= Required tasks =
1. Name every professional wrestling event that the Road Wild article mentions by name, listing each name once.
2. Reproduce word for word the part of the Road Wild article that runs from "- Created by: Eric" down to "of the event.".

= Extract to read =
- Created by: Eric Bischoff
- Promotions: World Championship Wrestling
- First event: Hog Wild
- Last event: Road Wild (1999)

= Road Wild =

Professional wrestling pay-per-view event

Road Wild (originally known as Hog Wild) was a professional wrestling pay-per-view (PPV) event produced by World Championship Wrestling (WCW) that was held in the month of August from 1996 to 1999. It was a free event held in Sturgis, South Dakota during the annual Sturgis Motorcycle Rally. After the first event, WCW changed the name to Road Wild because of a potential trademark issue with the Harley-Davidson club Harley Owners Group (HOG). In 2000, it was replaced by New Blood Rising. Hulk Hogan appeared in the main event of all four editions of the event.

Since 2001, WWE (through its subsidiary WCW, Inc.) owns the rights to the event. In 2015, all WCW pay-per-views were made available on the WWE Network.

= Items =
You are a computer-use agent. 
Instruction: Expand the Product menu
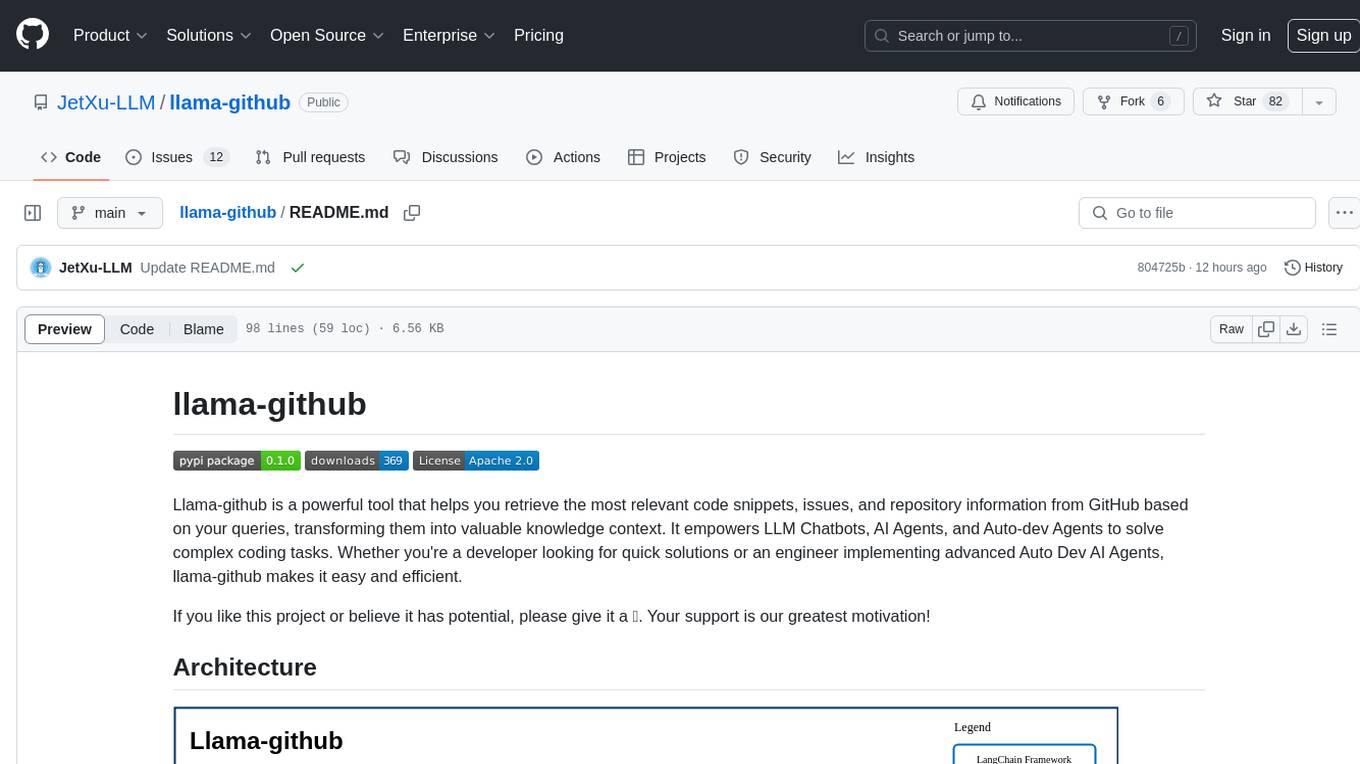pyautogui.click(x=110, y=35)
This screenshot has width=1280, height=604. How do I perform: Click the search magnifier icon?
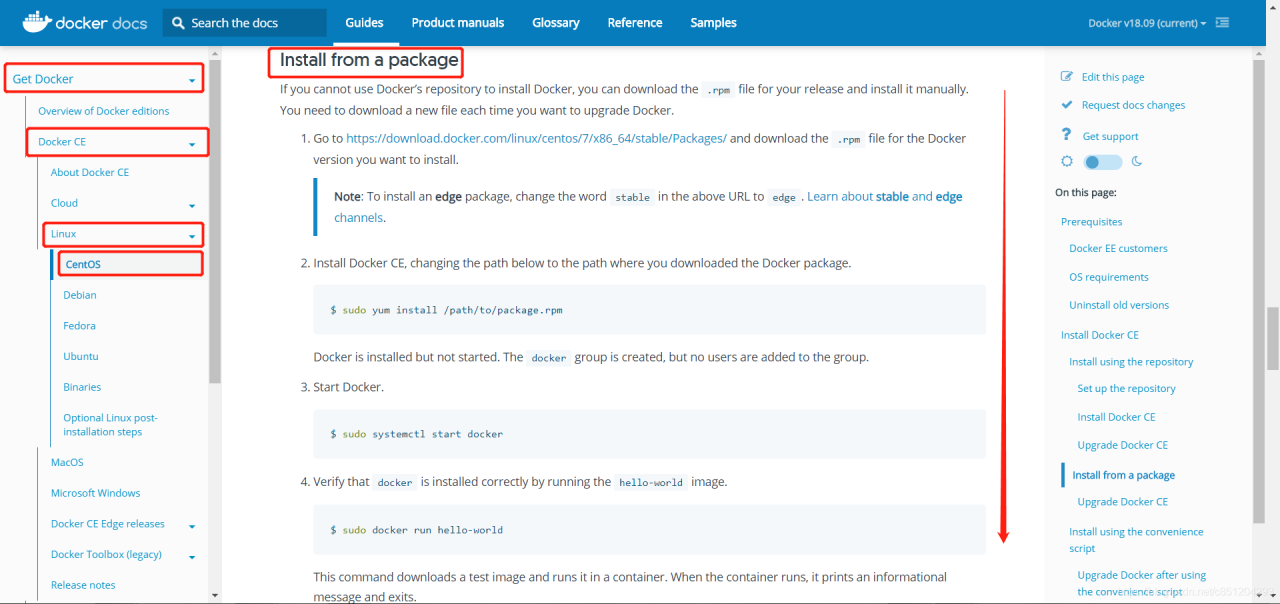[178, 22]
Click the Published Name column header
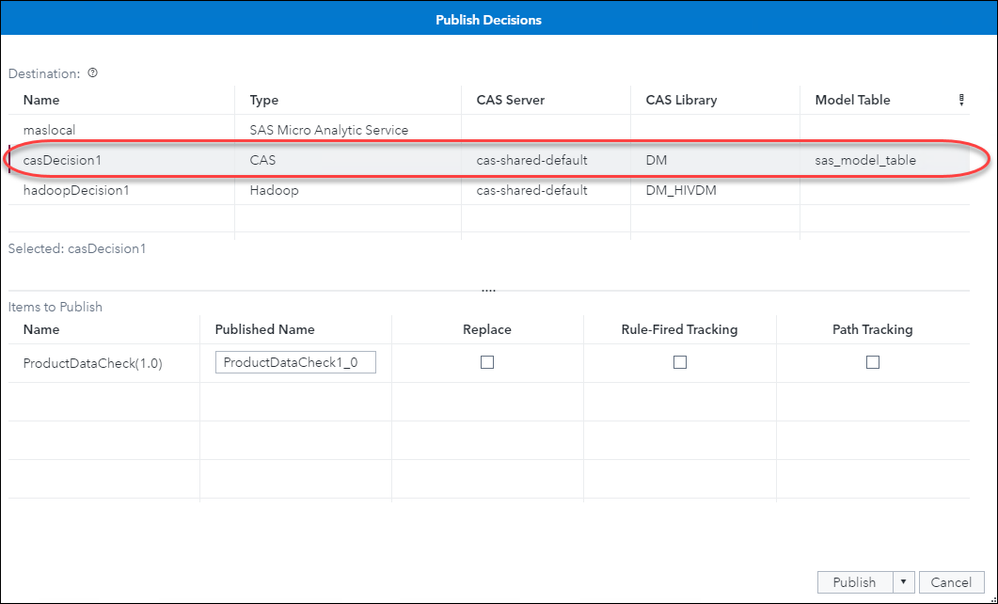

= Solutions to the problems =
1. Hog Wild, Road Wild, New Blood Rising

2.
- Created by: Eric Bischoff
- Promotions: World Championship Wrestling
- First event: Hog Wild
- Last event: Road Wild (1999)

= Road Wild =

Professional wrestling pay-per-view event

Road Wild (originally known as Hog Wild) was a professional wrestling pay-per-view (PPV) event produced by World Championship Wrestling (WCW) that was held in the month of August from 1996 to 1999. It was a free event held in Sturgis, South Dakota during the annual Sturgis Motorcycle Rally. After the first event, WCW changed the name to Road Wild because of a potential trademark issue with the Harley-Davidson club Harley Owners Group (HOG). In 2000, it was replaced by New Blood Rising. Hulk Hogan appeared in the main event of all four editions of the event.